Written exercise :: Reproduce word for word the lines that begin with the one containing "Click 'Turn on" and end with the one containing "Looking at the screenshot, I should pos(277,359).", including both of those lines.

Click-target data ::
'''

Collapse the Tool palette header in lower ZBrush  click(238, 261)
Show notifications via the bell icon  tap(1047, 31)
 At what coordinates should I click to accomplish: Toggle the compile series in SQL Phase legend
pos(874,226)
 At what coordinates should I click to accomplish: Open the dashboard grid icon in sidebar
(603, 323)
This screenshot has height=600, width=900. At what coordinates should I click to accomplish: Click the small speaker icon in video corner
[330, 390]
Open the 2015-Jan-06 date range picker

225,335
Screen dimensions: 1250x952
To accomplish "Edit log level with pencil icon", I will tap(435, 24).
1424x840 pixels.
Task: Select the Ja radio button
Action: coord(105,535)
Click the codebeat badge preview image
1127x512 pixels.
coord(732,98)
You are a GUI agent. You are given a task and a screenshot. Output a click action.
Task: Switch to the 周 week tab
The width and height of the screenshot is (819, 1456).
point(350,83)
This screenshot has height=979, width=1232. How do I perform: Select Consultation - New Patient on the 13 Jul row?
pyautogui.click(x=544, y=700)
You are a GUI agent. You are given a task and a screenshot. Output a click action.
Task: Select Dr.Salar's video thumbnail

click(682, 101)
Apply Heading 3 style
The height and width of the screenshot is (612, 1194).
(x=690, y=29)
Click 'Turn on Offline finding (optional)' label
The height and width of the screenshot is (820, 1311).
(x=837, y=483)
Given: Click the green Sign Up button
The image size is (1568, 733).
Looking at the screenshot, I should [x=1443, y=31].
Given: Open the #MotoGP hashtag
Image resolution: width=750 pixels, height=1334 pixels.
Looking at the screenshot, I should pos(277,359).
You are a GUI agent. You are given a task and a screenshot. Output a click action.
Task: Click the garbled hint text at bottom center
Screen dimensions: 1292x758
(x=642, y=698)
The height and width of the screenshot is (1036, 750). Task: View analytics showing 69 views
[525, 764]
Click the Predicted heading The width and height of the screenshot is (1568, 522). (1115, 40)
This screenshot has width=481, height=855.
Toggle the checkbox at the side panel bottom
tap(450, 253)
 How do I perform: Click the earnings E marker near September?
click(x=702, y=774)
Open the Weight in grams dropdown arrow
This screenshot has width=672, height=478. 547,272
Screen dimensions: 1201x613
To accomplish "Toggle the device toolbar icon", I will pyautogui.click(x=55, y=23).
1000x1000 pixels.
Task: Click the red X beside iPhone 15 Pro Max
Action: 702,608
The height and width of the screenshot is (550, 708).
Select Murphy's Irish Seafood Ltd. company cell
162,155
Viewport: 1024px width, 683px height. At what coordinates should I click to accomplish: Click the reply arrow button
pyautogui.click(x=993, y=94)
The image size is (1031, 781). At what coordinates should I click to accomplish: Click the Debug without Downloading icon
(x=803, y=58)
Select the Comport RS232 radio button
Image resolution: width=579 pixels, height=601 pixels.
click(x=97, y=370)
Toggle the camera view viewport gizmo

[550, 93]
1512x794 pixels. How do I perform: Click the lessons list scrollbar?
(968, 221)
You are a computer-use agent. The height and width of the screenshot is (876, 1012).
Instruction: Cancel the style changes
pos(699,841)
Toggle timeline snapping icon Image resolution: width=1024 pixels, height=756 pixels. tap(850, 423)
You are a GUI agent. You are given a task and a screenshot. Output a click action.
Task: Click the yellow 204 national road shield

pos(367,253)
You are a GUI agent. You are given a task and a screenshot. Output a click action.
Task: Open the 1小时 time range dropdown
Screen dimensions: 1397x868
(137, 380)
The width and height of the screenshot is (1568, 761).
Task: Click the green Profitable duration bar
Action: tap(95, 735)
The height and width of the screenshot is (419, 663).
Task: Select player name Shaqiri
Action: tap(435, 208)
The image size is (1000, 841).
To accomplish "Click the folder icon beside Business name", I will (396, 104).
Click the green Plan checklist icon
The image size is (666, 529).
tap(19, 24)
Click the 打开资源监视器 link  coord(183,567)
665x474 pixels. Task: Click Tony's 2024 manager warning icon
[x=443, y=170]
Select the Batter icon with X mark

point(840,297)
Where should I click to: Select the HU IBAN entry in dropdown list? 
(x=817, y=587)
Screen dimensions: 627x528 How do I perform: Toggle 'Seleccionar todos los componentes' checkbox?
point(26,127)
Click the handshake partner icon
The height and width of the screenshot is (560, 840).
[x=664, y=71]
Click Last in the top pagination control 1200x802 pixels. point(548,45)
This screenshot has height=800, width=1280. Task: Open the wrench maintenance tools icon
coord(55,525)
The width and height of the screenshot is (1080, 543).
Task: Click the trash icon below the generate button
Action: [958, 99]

'''

The output ::
Click 'Turn on Offline finding (optional)' label
The height and width of the screenshot is (820, 1311).
(x=837, y=483)
Given: Click the green Sign Up button
The image size is (1568, 733).
Looking at the screenshot, I should [x=1443, y=31].
Given: Open the #MotoGP hashtag
Image resolution: width=750 pixels, height=1334 pixels.
Looking at the screenshot, I should pos(277,359).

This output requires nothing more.